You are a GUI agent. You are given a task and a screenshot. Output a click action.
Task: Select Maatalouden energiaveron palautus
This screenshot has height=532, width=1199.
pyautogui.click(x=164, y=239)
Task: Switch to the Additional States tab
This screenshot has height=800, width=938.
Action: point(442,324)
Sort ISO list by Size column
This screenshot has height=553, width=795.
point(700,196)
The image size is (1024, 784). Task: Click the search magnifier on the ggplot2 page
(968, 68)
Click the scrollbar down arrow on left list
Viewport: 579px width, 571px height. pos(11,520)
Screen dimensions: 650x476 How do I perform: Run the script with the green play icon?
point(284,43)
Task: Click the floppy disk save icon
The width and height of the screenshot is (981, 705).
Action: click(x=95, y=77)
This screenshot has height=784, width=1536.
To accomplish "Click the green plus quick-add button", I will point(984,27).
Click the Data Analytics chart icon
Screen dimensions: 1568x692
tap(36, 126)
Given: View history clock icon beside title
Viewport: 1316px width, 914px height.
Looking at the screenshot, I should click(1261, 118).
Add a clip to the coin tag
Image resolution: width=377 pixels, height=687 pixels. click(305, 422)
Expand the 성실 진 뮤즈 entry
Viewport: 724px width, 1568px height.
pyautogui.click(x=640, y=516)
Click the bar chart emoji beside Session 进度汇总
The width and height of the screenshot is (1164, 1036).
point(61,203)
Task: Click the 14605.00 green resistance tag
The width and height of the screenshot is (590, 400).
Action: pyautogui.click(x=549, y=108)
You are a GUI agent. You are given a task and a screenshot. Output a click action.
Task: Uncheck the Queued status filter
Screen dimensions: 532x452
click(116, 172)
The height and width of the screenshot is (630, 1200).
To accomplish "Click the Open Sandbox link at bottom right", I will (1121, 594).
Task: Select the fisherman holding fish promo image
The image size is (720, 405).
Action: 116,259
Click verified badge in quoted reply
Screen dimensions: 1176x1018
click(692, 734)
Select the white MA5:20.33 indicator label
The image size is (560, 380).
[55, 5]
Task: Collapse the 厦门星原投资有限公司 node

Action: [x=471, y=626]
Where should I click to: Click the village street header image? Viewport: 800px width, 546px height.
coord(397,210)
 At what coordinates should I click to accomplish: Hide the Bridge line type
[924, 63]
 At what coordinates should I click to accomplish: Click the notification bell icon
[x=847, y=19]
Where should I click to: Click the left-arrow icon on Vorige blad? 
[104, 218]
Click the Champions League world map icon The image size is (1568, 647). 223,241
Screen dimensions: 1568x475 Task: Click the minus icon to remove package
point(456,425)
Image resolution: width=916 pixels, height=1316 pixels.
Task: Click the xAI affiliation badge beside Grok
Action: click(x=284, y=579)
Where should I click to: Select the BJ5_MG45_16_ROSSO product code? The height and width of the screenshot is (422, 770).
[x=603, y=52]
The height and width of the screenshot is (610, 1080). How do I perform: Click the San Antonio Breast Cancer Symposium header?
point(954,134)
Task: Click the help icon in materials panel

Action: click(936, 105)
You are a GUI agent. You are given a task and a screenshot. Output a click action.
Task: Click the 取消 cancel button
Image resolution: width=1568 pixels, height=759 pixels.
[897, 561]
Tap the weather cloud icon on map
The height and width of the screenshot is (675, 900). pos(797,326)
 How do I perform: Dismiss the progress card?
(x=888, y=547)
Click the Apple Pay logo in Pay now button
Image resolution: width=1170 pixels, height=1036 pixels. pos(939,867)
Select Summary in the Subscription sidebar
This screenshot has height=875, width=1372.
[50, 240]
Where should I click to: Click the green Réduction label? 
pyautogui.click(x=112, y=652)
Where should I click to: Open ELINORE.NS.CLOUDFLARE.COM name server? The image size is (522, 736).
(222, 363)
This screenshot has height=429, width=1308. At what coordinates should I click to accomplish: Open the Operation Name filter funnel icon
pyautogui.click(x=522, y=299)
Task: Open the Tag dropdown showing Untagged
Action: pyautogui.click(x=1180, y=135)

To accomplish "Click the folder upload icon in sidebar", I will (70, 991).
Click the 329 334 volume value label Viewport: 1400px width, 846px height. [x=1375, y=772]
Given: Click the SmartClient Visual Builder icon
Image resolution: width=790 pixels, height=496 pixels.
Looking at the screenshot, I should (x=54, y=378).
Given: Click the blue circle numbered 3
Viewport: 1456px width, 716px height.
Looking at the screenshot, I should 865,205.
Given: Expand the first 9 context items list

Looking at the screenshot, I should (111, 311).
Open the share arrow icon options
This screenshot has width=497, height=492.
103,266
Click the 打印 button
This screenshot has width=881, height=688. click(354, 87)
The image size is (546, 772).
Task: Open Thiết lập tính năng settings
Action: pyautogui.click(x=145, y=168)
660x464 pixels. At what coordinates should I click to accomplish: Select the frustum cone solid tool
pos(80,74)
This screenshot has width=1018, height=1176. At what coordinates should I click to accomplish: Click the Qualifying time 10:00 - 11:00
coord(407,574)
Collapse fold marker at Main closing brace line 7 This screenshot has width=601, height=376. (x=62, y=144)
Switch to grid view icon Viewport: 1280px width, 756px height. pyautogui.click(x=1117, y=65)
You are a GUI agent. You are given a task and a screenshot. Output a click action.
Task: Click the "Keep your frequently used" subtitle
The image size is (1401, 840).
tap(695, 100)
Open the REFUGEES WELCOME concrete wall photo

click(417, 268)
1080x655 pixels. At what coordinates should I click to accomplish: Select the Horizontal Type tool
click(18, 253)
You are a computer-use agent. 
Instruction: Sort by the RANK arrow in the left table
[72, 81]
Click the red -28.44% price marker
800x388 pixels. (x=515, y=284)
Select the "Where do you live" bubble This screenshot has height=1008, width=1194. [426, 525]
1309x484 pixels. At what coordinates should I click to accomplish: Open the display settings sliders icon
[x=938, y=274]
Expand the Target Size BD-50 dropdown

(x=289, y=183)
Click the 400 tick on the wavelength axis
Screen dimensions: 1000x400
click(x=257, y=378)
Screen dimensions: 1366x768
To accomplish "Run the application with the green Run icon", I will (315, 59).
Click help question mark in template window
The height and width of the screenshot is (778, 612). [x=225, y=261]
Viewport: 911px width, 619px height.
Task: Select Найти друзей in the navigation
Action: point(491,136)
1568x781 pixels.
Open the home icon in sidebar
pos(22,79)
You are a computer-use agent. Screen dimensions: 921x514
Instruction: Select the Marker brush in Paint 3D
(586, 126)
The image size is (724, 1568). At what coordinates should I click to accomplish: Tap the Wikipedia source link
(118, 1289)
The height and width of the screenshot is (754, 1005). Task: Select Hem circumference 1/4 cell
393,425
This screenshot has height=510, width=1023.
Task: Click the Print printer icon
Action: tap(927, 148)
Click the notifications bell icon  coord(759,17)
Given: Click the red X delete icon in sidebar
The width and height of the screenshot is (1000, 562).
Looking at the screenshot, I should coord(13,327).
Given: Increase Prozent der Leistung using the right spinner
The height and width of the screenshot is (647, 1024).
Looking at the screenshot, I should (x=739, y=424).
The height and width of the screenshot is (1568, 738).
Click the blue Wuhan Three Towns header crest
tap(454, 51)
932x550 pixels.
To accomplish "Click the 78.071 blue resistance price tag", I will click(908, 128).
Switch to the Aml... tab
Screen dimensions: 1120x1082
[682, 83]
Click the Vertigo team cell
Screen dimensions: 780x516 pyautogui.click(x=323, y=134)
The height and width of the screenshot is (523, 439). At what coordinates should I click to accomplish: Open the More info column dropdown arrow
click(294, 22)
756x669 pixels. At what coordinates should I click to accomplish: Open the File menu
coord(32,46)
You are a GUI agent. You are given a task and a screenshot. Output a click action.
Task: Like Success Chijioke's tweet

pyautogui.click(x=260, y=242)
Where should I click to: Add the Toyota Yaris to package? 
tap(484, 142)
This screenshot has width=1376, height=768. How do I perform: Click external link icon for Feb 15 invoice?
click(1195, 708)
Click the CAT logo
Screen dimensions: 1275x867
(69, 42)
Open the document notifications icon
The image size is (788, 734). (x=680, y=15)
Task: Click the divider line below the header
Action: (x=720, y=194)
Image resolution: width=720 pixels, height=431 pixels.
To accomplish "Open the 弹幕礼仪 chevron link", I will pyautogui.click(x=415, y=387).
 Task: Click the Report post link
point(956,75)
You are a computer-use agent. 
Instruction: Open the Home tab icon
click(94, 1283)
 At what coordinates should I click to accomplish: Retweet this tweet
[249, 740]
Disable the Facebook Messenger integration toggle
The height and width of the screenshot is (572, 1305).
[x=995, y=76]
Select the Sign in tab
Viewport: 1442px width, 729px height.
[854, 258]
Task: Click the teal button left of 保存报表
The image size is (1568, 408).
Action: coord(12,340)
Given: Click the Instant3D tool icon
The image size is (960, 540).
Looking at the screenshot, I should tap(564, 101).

================================

Copy range, inclusive: the line holding "Where should I click to: Click the green" to the line holding "Open the share arrow icon options". Reproduce exactly those lines of the records above and no others.

Where should I click to: Click the green Réduction label? 
pyautogui.click(x=112, y=652)
Where should I click to: Open ELINORE.NS.CLOUDFLARE.COM name server? The image size is (522, 736).
(222, 363)
This screenshot has height=429, width=1308. At what coordinates should I click to accomplish: Open the Operation Name filter funnel icon
pyautogui.click(x=522, y=299)
Task: Open the Tag dropdown showing Untagged
Action: pyautogui.click(x=1180, y=135)

To accomplish "Click the folder upload icon in sidebar", I will (70, 991).
Click the 329 334 volume value label Viewport: 1400px width, 846px height. [x=1375, y=772]
Given: Click the SmartClient Visual Builder icon
Image resolution: width=790 pixels, height=496 pixels.
Looking at the screenshot, I should (x=54, y=378).
Given: Click the blue circle numbered 3
Viewport: 1456px width, 716px height.
Looking at the screenshot, I should 865,205.
Given: Expand the first 9 context items list

Looking at the screenshot, I should (111, 311).
Open the share arrow icon options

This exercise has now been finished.